Personal information
- Full name: John Mortimer
- Born: 13 January 1911 Peterculter, Aberdeenshire, Scotland
- Died: 22 March 1967 (aged 56) Aberdeen, Aberdeenshire, Scotland
- Batting: Right-handed
- Bowling: Right-arm off-break
- Relations: Colin Smith (grandson)

Domestic team information
- 1932–1933: Scotland

Career statistics
| Competition | First-class |
| Matches | 2 |
| Runs scored | 20 |
| Batting average | 19. 22 |
| 100s/50s | –/– |
| Top score | 18 |
| Balls bowled | 363 |
| Wickets | 8 |
| Bowling average | 19. 25 |
| 5 wickets in innings | – |
| 10 wickets in match | – |
| Best bowling | 3/67 |
| Catches/stumpings | 3/– |
- Source: Cricinfo, 18 July 2022

= John Mortimer (cricketer) =

Scottish cricketer (1911–1967)

John Mortimer (13 January 1911 – 22 March 1967) was a Scottish first-class cricketer and administrator.
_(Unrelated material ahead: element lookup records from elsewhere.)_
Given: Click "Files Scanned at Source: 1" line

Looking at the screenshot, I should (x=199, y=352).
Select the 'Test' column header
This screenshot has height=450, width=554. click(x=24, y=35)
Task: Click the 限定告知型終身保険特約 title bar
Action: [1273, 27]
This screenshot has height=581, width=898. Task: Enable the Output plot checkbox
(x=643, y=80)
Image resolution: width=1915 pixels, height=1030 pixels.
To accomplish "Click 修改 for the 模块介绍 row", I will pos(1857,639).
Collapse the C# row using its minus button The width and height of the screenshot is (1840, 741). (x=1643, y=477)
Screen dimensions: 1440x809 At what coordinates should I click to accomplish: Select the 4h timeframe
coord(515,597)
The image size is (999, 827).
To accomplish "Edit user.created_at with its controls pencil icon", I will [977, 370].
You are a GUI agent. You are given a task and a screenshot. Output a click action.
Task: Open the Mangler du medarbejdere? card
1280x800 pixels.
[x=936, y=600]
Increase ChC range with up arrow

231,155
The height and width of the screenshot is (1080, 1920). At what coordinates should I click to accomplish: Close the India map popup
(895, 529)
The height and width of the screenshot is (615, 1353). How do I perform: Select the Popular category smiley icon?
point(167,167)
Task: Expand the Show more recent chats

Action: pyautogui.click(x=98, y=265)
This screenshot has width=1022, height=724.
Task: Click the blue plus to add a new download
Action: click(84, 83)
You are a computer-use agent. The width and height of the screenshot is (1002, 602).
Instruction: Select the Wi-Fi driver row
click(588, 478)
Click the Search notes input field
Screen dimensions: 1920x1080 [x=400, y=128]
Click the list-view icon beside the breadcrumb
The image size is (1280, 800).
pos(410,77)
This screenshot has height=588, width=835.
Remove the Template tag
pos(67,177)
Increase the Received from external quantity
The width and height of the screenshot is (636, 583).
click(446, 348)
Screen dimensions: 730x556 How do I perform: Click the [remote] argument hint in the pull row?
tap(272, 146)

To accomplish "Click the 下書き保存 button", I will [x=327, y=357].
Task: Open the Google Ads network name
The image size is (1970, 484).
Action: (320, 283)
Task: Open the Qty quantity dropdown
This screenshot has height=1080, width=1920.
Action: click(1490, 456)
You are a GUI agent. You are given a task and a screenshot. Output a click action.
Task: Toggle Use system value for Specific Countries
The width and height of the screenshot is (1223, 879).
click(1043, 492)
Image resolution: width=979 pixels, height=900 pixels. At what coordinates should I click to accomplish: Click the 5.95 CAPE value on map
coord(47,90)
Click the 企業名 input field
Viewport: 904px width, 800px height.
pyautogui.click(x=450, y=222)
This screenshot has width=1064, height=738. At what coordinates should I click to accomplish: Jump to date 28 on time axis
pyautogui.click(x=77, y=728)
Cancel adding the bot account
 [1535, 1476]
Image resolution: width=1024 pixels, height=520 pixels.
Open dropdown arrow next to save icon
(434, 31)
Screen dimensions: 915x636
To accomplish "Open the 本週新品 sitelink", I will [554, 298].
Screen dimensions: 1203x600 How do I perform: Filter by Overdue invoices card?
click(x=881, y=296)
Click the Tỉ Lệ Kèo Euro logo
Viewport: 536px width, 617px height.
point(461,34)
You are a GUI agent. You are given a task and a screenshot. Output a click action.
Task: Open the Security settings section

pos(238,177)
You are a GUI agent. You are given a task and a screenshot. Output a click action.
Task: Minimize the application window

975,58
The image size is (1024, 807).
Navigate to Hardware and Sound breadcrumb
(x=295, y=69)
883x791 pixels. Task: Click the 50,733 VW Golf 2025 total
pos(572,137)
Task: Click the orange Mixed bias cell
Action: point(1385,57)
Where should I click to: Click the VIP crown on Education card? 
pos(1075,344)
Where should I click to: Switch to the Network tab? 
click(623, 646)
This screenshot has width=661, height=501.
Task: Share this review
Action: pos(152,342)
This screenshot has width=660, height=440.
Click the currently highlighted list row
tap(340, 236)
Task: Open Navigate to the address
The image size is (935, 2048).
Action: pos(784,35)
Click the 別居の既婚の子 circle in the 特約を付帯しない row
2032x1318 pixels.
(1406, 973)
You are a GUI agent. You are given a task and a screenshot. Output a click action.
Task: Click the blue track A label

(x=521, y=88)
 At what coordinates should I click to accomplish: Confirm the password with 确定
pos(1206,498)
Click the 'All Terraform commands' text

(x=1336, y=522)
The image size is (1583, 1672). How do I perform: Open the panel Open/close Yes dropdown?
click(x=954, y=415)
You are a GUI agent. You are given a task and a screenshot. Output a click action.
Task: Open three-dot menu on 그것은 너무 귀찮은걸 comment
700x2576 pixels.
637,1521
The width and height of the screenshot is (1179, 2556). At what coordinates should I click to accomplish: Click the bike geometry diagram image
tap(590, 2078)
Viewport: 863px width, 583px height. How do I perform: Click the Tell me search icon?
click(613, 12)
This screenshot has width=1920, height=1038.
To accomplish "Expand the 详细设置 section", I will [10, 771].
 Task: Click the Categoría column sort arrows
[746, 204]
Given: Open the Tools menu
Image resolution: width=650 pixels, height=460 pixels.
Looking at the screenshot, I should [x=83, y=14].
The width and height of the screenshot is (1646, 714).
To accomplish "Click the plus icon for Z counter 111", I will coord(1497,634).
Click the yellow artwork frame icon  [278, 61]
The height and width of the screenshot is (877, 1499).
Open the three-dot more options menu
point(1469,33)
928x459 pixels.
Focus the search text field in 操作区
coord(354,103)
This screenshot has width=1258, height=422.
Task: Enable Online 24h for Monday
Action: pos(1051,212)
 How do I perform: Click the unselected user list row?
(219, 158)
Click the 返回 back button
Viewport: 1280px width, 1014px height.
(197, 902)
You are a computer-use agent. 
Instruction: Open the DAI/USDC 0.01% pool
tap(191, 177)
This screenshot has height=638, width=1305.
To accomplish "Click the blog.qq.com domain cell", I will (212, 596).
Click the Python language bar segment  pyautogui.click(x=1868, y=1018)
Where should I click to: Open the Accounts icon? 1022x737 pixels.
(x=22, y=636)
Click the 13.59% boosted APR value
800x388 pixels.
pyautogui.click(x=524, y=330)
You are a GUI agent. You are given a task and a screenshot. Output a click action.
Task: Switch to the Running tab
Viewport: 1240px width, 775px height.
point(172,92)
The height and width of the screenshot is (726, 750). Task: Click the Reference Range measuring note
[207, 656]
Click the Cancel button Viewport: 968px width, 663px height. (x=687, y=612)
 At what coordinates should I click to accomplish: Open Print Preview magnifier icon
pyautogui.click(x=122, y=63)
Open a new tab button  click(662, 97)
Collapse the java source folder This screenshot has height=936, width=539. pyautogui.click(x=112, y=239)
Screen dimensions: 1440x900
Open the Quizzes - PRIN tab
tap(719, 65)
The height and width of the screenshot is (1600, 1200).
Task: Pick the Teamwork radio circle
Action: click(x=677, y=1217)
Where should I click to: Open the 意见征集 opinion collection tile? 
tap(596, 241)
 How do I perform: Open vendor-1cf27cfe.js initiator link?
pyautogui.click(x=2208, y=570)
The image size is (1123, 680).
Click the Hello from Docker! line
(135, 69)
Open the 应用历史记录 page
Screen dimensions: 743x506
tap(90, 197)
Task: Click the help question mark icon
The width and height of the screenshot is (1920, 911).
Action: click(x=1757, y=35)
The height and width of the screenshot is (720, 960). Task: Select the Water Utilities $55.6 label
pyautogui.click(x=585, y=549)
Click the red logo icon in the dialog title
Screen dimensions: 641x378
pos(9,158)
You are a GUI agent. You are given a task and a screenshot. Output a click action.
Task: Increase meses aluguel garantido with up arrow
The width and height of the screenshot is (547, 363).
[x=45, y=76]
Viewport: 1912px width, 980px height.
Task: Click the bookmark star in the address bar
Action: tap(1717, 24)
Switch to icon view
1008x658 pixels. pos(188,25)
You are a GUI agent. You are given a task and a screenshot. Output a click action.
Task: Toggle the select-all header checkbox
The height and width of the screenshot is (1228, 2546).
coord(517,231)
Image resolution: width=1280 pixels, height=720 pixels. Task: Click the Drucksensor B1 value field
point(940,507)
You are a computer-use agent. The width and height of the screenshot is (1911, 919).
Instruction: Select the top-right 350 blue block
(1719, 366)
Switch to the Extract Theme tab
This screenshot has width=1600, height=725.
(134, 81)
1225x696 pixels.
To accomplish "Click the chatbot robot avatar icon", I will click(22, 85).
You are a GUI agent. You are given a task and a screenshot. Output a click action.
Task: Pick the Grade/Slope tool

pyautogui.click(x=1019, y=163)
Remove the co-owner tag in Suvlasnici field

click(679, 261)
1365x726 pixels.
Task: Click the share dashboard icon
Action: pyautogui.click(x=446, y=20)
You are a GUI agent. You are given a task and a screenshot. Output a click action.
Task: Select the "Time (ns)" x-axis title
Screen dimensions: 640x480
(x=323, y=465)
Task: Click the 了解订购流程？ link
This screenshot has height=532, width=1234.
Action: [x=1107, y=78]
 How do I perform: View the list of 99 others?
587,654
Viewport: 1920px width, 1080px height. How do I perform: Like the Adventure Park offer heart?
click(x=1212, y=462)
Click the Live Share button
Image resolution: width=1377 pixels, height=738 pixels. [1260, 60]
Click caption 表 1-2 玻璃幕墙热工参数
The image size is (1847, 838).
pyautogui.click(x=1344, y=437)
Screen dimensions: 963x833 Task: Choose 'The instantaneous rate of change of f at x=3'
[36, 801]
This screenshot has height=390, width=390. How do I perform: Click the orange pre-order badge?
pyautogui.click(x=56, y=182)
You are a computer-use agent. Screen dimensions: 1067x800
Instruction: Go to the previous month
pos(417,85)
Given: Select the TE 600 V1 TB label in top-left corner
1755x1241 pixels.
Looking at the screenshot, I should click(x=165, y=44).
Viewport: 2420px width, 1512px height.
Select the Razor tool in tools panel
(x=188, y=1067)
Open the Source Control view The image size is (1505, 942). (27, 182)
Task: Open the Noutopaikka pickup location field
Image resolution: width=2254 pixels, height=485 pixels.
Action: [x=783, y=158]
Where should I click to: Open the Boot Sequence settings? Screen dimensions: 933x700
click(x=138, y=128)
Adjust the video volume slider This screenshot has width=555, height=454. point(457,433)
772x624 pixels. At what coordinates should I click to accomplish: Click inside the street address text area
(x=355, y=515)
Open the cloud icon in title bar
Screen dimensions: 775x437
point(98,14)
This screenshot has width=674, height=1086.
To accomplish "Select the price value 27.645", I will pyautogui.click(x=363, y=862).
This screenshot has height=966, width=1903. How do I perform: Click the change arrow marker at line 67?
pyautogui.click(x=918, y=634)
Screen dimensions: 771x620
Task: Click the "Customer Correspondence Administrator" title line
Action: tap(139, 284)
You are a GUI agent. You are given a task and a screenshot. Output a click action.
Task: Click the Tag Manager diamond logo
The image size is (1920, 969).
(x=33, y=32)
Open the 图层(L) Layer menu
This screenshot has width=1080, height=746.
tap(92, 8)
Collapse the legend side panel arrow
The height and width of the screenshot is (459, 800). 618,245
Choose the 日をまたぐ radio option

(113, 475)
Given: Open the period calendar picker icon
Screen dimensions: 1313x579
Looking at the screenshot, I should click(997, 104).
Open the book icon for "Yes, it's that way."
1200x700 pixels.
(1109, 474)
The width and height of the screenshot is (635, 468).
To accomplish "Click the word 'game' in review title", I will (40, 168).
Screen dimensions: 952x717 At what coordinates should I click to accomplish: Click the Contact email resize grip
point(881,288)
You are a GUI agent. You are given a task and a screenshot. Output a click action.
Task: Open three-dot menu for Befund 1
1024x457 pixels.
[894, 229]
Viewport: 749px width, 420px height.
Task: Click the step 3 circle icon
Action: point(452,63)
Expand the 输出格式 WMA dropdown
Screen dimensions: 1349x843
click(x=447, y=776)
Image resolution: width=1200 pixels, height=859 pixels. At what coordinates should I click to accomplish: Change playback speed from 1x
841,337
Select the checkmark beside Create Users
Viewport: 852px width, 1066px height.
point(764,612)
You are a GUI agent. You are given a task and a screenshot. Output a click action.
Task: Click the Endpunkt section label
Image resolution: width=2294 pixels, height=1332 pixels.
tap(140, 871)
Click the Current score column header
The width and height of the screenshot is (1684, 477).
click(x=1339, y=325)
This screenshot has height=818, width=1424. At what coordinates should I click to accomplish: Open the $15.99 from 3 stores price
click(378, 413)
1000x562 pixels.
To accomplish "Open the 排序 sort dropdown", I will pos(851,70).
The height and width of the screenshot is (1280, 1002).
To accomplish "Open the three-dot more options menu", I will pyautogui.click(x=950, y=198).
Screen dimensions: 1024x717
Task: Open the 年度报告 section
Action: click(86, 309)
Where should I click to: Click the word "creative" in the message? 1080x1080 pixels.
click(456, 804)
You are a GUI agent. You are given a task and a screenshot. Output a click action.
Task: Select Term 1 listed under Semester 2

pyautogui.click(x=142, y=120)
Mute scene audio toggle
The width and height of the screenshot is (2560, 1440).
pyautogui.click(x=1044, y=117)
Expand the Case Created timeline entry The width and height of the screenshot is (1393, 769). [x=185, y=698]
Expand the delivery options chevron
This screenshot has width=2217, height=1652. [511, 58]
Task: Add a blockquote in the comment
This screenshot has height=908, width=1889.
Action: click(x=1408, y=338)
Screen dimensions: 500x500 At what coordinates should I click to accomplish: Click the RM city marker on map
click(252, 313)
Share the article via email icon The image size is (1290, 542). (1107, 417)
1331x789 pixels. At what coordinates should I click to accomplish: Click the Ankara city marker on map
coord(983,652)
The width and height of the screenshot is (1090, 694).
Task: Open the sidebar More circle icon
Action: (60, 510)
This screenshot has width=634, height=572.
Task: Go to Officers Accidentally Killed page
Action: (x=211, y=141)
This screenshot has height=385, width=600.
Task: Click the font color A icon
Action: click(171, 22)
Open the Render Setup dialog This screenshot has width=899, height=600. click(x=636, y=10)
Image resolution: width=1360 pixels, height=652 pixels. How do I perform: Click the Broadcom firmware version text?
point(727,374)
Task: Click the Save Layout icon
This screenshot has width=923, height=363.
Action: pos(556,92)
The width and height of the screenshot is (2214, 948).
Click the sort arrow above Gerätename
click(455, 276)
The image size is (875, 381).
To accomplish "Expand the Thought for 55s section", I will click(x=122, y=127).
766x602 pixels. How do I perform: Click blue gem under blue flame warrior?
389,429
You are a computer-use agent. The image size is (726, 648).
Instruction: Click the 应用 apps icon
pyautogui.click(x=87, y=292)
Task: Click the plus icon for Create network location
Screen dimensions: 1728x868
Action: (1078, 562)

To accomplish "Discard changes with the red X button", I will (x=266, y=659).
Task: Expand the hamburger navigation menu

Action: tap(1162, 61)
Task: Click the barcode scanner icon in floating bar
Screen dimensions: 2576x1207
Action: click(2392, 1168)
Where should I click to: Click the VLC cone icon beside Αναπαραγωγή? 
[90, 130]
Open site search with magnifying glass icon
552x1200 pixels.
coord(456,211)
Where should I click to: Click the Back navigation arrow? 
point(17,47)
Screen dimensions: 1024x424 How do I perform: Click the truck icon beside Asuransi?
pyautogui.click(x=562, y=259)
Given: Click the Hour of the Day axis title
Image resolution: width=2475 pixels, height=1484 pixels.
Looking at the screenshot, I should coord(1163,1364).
Moritmer was born in January 1911 at Peterculter, Aberdeenshire. Like his father and two uncles before him, Mortimer played club cricket for Aberdeenshire Cricket Club and was a member of the Aberdeenshire team which won the Scottish Counties' Championship four years in a row from 1946 to 1949. He played first-class cricket for Scotland on two occasions, playing against the touring South Americans at Edinburgh in 1932, and against Ireland at Belfast in 1933. Described by Wisden as a "medium pace off-break bowler and aggressive batsman", Mortimer took 8 wickets in his two first-class matches at an average of 19.25, with best figures of 3 for 67; as a batsman, he scored 20 runs with a highest score of 18. After concluding his playing career, Mortimer served as the honorary secretary of Aberdeenshire Cricket Club from 1951 to 1963, in addition to serving as president of the Scottish Counties' Cricket Board. Mortimer died at Aberdeen in March 1967. His grandson, Colin Smith, played cricket internationally for Scotland.